== Goal of the exercise ==
Would you repeat exactly the part of the listing below that runs from the line containing "Регистрация (1455, 23)" down to the line containing "Casino Lucky8 : méthodes", inclusive, and nothing else?

== Data extracts ==

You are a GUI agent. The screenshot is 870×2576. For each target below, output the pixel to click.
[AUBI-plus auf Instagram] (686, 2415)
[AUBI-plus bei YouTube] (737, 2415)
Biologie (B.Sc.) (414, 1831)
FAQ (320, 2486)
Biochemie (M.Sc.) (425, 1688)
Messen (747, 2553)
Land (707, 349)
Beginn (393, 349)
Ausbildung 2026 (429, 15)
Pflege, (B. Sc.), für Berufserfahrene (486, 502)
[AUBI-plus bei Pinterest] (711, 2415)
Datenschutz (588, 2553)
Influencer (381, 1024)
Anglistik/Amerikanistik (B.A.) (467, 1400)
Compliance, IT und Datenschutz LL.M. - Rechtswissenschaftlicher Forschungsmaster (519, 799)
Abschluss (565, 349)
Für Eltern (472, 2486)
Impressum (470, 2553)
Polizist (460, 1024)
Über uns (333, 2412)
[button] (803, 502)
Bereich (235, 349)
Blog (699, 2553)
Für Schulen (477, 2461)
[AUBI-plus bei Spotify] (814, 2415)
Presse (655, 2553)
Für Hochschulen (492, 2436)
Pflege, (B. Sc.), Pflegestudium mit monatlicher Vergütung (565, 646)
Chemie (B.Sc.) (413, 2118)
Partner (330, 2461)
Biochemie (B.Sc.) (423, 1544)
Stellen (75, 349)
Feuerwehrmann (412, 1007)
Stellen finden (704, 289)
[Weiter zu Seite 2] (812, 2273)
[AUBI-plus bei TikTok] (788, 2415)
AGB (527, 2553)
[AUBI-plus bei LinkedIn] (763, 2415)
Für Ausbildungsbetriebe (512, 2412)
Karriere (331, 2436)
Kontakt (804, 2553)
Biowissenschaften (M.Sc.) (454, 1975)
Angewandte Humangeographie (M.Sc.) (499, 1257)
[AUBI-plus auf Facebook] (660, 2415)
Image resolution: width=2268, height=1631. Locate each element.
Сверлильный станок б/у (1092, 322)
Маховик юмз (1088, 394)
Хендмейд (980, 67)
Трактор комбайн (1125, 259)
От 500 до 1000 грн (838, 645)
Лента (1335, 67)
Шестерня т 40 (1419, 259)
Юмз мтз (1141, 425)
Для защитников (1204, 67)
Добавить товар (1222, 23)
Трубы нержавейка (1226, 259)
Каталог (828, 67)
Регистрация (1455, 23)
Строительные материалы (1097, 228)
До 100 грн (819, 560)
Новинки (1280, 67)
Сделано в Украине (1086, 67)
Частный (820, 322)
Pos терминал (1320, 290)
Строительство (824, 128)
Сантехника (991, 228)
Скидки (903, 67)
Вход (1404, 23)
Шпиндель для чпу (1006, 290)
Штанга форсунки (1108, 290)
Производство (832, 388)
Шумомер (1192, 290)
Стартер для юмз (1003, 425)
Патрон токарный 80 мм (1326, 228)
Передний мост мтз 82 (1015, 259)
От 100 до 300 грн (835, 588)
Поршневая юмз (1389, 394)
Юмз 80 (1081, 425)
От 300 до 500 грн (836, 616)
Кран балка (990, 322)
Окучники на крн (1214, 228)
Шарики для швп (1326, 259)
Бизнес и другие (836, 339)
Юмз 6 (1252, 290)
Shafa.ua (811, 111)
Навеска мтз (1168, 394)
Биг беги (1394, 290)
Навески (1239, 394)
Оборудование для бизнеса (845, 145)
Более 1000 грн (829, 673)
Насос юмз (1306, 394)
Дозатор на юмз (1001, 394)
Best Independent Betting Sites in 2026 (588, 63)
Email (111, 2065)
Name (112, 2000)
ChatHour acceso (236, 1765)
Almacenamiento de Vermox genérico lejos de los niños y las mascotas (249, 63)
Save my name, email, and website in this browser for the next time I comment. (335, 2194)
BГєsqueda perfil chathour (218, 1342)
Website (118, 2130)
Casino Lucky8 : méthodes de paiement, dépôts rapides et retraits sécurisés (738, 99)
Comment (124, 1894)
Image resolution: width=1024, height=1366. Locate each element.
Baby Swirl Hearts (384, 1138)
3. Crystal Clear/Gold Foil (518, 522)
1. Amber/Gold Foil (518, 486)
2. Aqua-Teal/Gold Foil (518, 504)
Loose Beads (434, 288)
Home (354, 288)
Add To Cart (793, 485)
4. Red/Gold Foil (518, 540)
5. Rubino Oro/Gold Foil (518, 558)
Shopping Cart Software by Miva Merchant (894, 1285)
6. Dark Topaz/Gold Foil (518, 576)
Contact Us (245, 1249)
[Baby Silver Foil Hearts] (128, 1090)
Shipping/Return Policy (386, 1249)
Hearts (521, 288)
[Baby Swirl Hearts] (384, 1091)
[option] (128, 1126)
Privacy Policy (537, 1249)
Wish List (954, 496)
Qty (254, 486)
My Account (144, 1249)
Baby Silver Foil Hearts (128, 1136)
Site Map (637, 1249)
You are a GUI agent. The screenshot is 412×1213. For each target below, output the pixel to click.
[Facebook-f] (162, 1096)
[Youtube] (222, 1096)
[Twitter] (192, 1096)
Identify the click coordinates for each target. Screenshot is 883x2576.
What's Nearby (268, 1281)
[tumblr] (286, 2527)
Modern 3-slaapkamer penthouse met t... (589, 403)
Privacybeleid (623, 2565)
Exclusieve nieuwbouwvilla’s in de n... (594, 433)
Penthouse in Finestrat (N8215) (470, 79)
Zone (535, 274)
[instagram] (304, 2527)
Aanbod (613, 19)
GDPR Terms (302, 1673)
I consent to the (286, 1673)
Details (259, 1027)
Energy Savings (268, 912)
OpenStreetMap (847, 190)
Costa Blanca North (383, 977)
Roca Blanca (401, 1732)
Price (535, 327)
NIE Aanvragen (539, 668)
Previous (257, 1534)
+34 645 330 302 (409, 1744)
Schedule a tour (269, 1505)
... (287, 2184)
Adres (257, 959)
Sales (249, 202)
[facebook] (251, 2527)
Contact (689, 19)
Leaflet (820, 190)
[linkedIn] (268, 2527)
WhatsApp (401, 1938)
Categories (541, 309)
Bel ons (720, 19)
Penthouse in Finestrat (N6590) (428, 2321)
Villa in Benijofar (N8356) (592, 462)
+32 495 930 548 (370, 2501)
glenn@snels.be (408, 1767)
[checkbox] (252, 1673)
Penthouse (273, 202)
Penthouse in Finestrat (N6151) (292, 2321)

== Solution to the exercise ==
Регистрация (1455, 23)
Строительные материалы (1097, 228)
До 100 грн (819, 560)
Новинки (1280, 67)
Сделано в Украине (1086, 67)
Частный (820, 322)
Pos терминал (1320, 290)
Строительство (824, 128)
Сантехника (991, 228)
Скидки (903, 67)
Вход (1404, 23)
Шпиндель для чпу (1006, 290)
Штанга форсунки (1108, 290)
Производство (832, 388)
Шумомер (1192, 290)
Стартер для юмз (1003, 425)
Патрон токарный 80 мм (1326, 228)
Передний мост мтз 82 (1015, 259)
От 100 до 300 грн (835, 588)
Поршневая юмз (1389, 394)
Юмз 80 (1081, 425)
От 300 до 500 грн (836, 616)
Кран балка (990, 322)
Окучники на крн (1214, 228)
Шарики для швп (1326, 259)
Бизнес и другие (836, 339)
Юмз 6 (1252, 290)
Shafa.ua (811, 111)
Навеска мтз (1168, 394)
Биг беги (1394, 290)
Навески (1239, 394)
Оборудование для бизнеса (845, 145)
Более 1000 грн (829, 673)
Насос юмз (1306, 394)
Дозатор на юмз (1001, 394)
Best Independent Betting Sites in 2026 (588, 63)
Email (111, 2065)
Name (112, 2000)
ChatHour acceso (236, 1765)
Almacenamiento de Vermox genérico lejos de los niños y las mascotas (249, 63)
Save my name, email, and website in this browser for the next time I comment. (335, 2194)
BГєsqueda perfil chathour (218, 1342)
Website (118, 2130)
Casino Lucky8 : méthodes de paiement, dépôts rapides et retraits sécurisés (738, 99)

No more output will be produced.